La fiction “Braccialetti rossi” si concentra anche su coloro che, nel suo libro, Espinosa definisce gli appartenenti al cosiddetto ‘mondo giallo‘, una dimensione che consiste nell’incontro con persone speciali, con cui condividiamo un pezzetto di vita, che ci arricchiscono con uno scambio di confidenze e di abbracci, ovvero con ciò che negli ospedali, come scrive l’autore, viene sostituito da distaccate e mortali ‘pacche sulle spalle‘. Il ‘giallo‘, ovvero l’amarillos, che ha le stesse iniziali dell’amicizia (amistad) e dell’amore (amor), é colui che possiamo incontrare in qualsiasi momento e circostanza della nostra vita ma che, nel contesto del ricovero, é il nostro compagno di stanza, ovvero colui (o colei) che ha il privilegio di darci la buonanotte (quindi accompagnarci al nostro ‘abbandono‘) e di assistere al nostro risveglio la mattina, un momento che significa rinascita e che vale più di mille discorsi. Il ‘giallo‘ é colui che compare nella nostra vita quasi per caso, un po’ come un fiore che sboccia all’improvviso e, così come é arrivato a un certo punto svanisce, e questo ci riempie di gioia, perché significa che la vita si sta rinnovando, anche se implica una perdita. Si parla, quindi, anche dei tanti ‘no‘ che la vita stessa ci impone, ma solo per giungere nel regno di altre possibilità, per potenziare qualità che mai ci saremmo immaginati di avere e, soprattutto, per continuare a vivere anche per coloro che non ce l’hanno fatta.
Nell’ambito della fiction “Braccialetti rossi” (che nulla ha a che fare con un morboso e squallido reality, irrispettoso dell’altrui sofferenza) tutto diviene possibile anche che chi é comparsa, nella vita diventi protagonista del racconto. I rigidi ruoli gerarchici e le regole dell’ambito ospedaliero vengono carnevalescamente, o meglio, adolescenzialmente, messi in discussione. Si esce di nascosto (seppur sempre per motivi nobili), si dipinge sui muri dell’asettico reparto oncologico, si partecipa a una partita di poker clandestina, si organizza una gara nell’ambito della cucina. Albert Espinosa a questo proposito evidenzia l’importanza dei contrasti, che divengono curativi, poiché servono a combattere quella noia che uccide più della malattia stessa:
L’infanzia, l’adolescenza o l’età adulta devono essere vissute anche se sei malato. Ma per poterlo fare ci vuole la pista su cui correre, il palcoscenico sul quale uscire. A volte negli ospedali manca il contrasto, e nella vita l’unione degli opposti è fondamentale; sono convinto che abbia qualcosa di magico. (Albert Espinosa, Braccialetti rossi. Il mondo giallo. Salani Editore, 2008, p. 90)

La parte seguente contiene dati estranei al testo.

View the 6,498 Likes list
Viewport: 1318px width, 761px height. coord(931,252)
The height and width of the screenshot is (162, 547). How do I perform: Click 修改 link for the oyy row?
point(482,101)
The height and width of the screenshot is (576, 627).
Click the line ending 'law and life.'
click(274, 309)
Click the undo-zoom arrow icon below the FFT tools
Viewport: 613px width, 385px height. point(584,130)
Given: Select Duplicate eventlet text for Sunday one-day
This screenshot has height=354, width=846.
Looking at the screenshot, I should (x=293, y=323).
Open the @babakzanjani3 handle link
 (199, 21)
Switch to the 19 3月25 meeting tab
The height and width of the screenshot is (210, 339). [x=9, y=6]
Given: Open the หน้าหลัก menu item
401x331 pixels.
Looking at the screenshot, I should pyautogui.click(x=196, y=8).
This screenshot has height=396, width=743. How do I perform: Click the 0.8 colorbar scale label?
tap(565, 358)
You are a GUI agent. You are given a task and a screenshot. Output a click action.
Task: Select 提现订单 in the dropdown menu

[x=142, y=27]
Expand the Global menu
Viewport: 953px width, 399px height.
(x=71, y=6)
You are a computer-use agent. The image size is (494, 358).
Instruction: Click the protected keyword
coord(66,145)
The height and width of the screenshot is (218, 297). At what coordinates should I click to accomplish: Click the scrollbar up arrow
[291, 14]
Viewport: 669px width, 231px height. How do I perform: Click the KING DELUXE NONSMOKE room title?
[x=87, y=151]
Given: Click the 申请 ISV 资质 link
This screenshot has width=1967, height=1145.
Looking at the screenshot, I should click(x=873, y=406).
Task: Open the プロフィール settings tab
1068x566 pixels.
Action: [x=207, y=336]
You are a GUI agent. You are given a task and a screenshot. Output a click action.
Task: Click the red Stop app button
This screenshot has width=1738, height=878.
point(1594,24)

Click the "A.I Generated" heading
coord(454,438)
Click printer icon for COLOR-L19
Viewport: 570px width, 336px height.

L’idea introdurre il colore, il comico, il dissacrante all’interno degli algidi ospedali pediatrici (ma non solo) venne introdotta negli anni Ottanta dal medico statunitense Hunter Doherty Adams, per tutti noto come ‘Patch‘ Adams, ideatore della ‘clownterapia‘. ‘Patch‘ Adams partiva dal presupposto che il senso dell’umorismo, non aiuta solo lo spirito, ma compie all’interno dell’organismo dei mutamenti positivi (come ad esempio il rilascio di endorfine e l’inibizione del cortisolo), che contribuiscono al processo di guarigione stesso.
Il prof. Franco Mandelli, presidente dell’A.I.L., scrive:
Grazie al nostro ‘Teatro e non solo…’ c’è un giorno all’anno in cui si rimescolano le parti, un giorno in cui si é buoni o cattivi solo per gioco, un giorno speciale, in cui i ruoli fissi di ognuno vengono gioiosamente messi da parte. (Franco Mandelli, Ho sognato un mondo senza cancro, Ed. Sperling & Kupfer, 2010, p. 190)
Ogni elemento del gruppo, un po’ come avviene in una rappresentazione teatrale, ha un ruolo che lo definisce: il leader, il vice-leader, il bello, il furbo, l’imprescindibile, la ragazza. Pur tuttavia, il senso di solidarietà mantiene, e anzi rinforza in meglio, la complessità dei caratteri individuali. Su questo ‘palcoscenico‘, dai tratti un po’ fiabeschi, l”imprescindibile‘ diventa colui che é più fragile , ovvero Rocco (Lorenzo Guidi), un bimbo rimasto in coma in seguito a un salto dal trampolino più alto di una piscina. Al centro della scena si pone il letto di questo piccolo ricoverato, dal quale i ragazzi si allontanano quando avventurosamente agiscono e intorno al quale si raccolgono quando riflettono. Si crea quindi anche un ponte fra l’ovattato interno dell’ospedale e il tendenzioso esterno di esso.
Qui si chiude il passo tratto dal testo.